At the same time, the centre-right became increasingly fractured. Instead of uniting around the broad principles they shared, too much energy was spent fighting one another. The rise of One Nation reflects genuine frustration felt by many voters, but it has also fractured the non-Labor vote. Whether intentional or not, the practical effect has been to weaken the broader conservative movement while making Labor’s path to government easier.


One concerning trend in recent political discourse is the idea that certain major parties should simply be “killed off” or eliminated altogether. That sentiment is not healthy for a democracy.


A functioning democracy depends on contestable ideas and a credible opposition. Voters don’t benefit when political competition is replaced with a desire to remove opponents from the system entirely. They benefit when parties are challenged, held to account, and ultimately judged at the ballot box.


When politics shifts from persuasion to elimination, division has already taken hold.


That is why I believe divide and conquer has reached an entirely new level.

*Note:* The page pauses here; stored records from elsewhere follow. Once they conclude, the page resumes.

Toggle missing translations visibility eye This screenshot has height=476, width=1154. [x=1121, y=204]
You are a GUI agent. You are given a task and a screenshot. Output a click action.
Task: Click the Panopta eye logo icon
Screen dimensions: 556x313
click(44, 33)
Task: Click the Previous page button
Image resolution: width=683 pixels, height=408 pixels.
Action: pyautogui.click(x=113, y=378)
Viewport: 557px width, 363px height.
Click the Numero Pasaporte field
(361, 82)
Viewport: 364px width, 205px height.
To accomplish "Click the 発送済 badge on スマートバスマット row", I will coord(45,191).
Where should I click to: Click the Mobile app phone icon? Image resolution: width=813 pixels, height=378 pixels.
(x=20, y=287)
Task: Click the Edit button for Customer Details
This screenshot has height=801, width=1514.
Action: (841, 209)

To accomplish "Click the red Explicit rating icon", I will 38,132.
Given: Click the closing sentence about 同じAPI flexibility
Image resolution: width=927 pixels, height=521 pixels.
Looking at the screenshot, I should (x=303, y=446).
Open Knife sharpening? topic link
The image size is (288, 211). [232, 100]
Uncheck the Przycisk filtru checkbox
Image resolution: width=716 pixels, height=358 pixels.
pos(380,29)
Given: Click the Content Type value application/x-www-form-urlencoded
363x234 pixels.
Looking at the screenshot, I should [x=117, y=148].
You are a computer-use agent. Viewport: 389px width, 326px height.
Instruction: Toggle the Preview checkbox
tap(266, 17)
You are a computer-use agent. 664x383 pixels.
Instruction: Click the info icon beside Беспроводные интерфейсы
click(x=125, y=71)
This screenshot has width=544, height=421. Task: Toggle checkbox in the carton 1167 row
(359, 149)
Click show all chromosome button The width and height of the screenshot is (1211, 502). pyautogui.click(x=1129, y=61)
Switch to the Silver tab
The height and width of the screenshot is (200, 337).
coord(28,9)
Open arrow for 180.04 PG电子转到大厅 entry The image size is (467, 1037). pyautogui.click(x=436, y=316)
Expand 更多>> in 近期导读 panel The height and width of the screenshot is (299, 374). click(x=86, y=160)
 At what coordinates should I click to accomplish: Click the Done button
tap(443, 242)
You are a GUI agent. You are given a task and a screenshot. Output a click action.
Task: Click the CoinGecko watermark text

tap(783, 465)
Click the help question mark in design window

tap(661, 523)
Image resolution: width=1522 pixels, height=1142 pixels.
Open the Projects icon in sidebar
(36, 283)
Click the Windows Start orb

Labor benefits when Australians are divided socially, economically and culturally. At the same time, divisions within the centre-right have weakened the electoral alternative. Instead of recognising the bigger picture, too many voters have become consumed by battles within their own side. The public often mistakes this for healthy political competition when, in reality, it simply entrenches those already in power.


The Australia I grew up believing in wasn’t perfect, but it valued fairness, aspiration, family and the idea that hard work should be rewarded. It recognised that generations should support one another, not resent one another. Political disagreement existed, but it wasn’t built on encouraging Australians to see each other as enemies.


That is why I believe the real crossroads remain before us.


The choice is no longer simply between competing tax policies. It is whether we continue rewarding political movements that profit from division, or whether we demand leaders who unite Australians around shared values, practical solutions and a common purpose.


History shows that divided societies rarely flourish. Strong societies are built on trust, mutual respect and a willingness to disagree without tearing each other apart.


In 2019, Australians recognised the trap and rejected it. Seven years later, the trap has become far more sophisticated. It is no longer confined to one election campaign or one policy. It has seeped into our political culture.


If we continue allowing ourselves to be divided by generation, by gender, by race, by wealth or by political tribe we will keep strengthening those who benefit most from our division.


Wasting our time fighting each other achieves nothing. Recognising the trap and demanding politics that unites rather than divides is one of the most important challenges facing Australia today.